* PROBLEMS AND TASKS:
**A.** List every person named in the article on the Conservative party's 2013 strategy.
**B.** Revise the part of the article on the Conservative party's 2013 strategy that opens with "It was a unofficial" and closes with "a distant memory.", substituting "environmental posturing" for "eco-snobbery".

* DOCUMENT EXTRACT:
For the Conservative party, 2013 has been the year of Lynton Crosby. Just over a year ago, the Wizard of Oz was appointed David Cameron’s chief election strategist. Now he’s full-time. His brief is to make sure the Tories in government have a clear message – something that eluded them in the 2010 campaign. And to see that the message is articulated in deeds, not words.

In April, the Prime Minister described his own strategy by using a quote from the late Keith Joseph: ‘the right thing to do is to address the things people care about; to fix yourself firmly in what Keith Joseph called the “common ground” of politics’. As opposed to the middle ground of Westminster. Here’s the six top incursions into this middle ground.

1. David Cameron’s Europe speech


The Prime Minister kicked off this year by addressing the EU issue head on, with his speech announcing a renegotiation and referendum on Britain’s membership of the EU. The speech acknowledged he could no longer ignore the public opinion, which had started to drift towards Ukip. On the whole, it’s been a popular move.

2. ‘Get rid of all the green crap’


It was a unofficial quote, not even attributed to Cameron. But in his Spectator interview he didn’t deny using the phrase, and it suits them. Gone are the days of eco-snobbery. Hugging a husky, pimping his G-Wiz and remodelling the Tory logo are now but a distant memory.

* GIVEN MATERIAL:

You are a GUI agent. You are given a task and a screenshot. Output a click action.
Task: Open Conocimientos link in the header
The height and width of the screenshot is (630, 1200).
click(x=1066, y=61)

* RESPONSES BY TASK:
**A.** Lynton Crosby, David Cameron, Keith Joseph

**B.**
It was a unofficial quote, not even attributed to Cameron. But in his Spectator interview he didn’t deny using the phrase, and it suits them. Gone are the days of environmental posturing. Hugging a husky, pimping his G-Wiz and remodelling the Tory logo are now but a distant memory.